October 4, 2022
BEIJING – Analysis of millions of infrared photos and tens of thousands of videos shows that the Sanjiangyuan area in the heart of the Qinghai-Tibet Plateau has one of the most complete food chains in the world.
The analysis was carried out by the Shan Shui Conservation Centre over more than a decade.
Lyu Zhi, 57, a professor of conservation biology at Peking University, who founded the center in 2007 and has worked on the preservation of Sanjiangyuan for 17 years, said: “Conservation of nature is not about shouting slogans related to keeping rare animals alive. It is not something you can learn from textbooks.
“Reality always tells us what the problem is, and apart from protecting animals and the environment, we need to pay attention to the people who share the natural environment with wildlife.”
As deputy director of the Peking University Center for Nature and Society and advisory board member of the UN Decade on Ecosystem Restoration program, Lyu is a leading biodiversity conservation figure in China. Since her 20s, Lyu has been dedicated to protecting and researching endangered wildlife such as pandas and snow leopards — promoting the establishment of protected areas and related legislation and policies.

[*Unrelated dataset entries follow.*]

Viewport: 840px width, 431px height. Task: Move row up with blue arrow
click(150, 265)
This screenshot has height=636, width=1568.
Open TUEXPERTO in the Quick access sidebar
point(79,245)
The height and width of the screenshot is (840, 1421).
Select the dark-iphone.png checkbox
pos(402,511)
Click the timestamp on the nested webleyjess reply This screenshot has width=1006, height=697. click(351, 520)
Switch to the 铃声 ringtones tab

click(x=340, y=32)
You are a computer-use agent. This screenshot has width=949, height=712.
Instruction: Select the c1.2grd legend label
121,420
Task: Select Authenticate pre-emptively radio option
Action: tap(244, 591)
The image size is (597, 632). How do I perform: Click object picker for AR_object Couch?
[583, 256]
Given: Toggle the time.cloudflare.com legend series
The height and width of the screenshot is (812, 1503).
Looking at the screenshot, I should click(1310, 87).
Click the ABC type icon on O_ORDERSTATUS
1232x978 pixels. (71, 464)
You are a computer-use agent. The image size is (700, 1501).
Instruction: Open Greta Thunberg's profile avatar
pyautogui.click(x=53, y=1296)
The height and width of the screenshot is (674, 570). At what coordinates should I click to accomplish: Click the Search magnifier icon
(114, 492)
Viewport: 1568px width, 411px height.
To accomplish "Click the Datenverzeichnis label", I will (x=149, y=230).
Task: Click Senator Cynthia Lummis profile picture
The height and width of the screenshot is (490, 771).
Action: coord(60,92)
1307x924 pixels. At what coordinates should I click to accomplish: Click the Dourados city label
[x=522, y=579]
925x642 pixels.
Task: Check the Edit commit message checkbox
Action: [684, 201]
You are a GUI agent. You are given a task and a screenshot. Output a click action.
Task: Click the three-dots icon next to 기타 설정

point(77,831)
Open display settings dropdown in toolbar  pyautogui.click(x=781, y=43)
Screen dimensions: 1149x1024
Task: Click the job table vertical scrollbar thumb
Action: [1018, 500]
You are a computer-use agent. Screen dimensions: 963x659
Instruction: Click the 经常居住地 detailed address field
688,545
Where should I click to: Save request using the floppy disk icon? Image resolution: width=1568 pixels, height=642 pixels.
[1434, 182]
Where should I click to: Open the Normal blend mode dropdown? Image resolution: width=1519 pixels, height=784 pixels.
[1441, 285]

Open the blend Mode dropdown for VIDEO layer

She has also guided the sustainable development of rural areas with ecological diversity in Southwest China and supported nongovernmental environmental protection organizations in solving climate change and ecological crises.
The conservation center has trained more than 3,000 custodians for Sanjiangyuan National Park, worked with the park’s management committee to develop supervisory systems, and provided product design solutions for nature experience programs.
Early in 2019, a total of 22 local families hosting visitors, who came to Duoyong village in Madoi county, Golog Tibetan autonomous prefecture, Qinghai province, to explore nature, earned a combined income of more than 1 million yuan ($142,500), according to the conservation center. Forty-five percent of this income was paid to local hosts for their work, while 45 percent went to the village community for its efforts to protect the environment and show visitors the best of nature. The village set up a conservation fund with the remaining 10 percent to subsidize herders whose poultry is eaten by wild animals.
Lyu considers this operating model to be reasonable and comforting.
Local people’s lives are affected in ways that urban residents, who travel thousands of kilometers hoping to see traces of snow leopards, never imagine. The locals’ wild yaks and sheep could be eaten by animals such as brown bears and snow leopards, while their shotguns lie idle, as hunting wild animals is strictly prohibited.
Lyu said: “By meeting the locals’ survival needs, we are also meeting our need to keep the Earth a beautiful place to explore — it is an exchange. Such a system allows herdsmen to gain tangible benefits from wildlife conservation, making the relationship between humans and nature more positive.”
Lyu was touched by the herdsmen’s spontaneous kindness. She said that when she first started working on conservation of the Przewalski’s gazelle, which is only found in the wild in China, she discovered that the species was experiencing hunger. One elderly herdsman was even buying fodder for his sheep, which cost him 10,000 yuan each year, while allowing the gazelles to eat on his grassland.
Lyu said people in Tibetan areas believe in the connection between all beings in the world, regardless of species. They think that a bug on the ground could be the reincarnation of a friend or relative.
“Local residents are surprisingly environmentally conscious, as they believe in the equality of all beings and the reincarnation of life. They cured me of my lack of faith in humanity,” she said.
Lyu sees animal conservation as vitally important for the balance between nature and humans.
“Such conservation is not really about animals, it’s about humans,” she added. “Animals are always trying very hard to live their lives. It is a question of whether people will let them live, allow them to live in the forests, or make them into a dish for the dinner table.”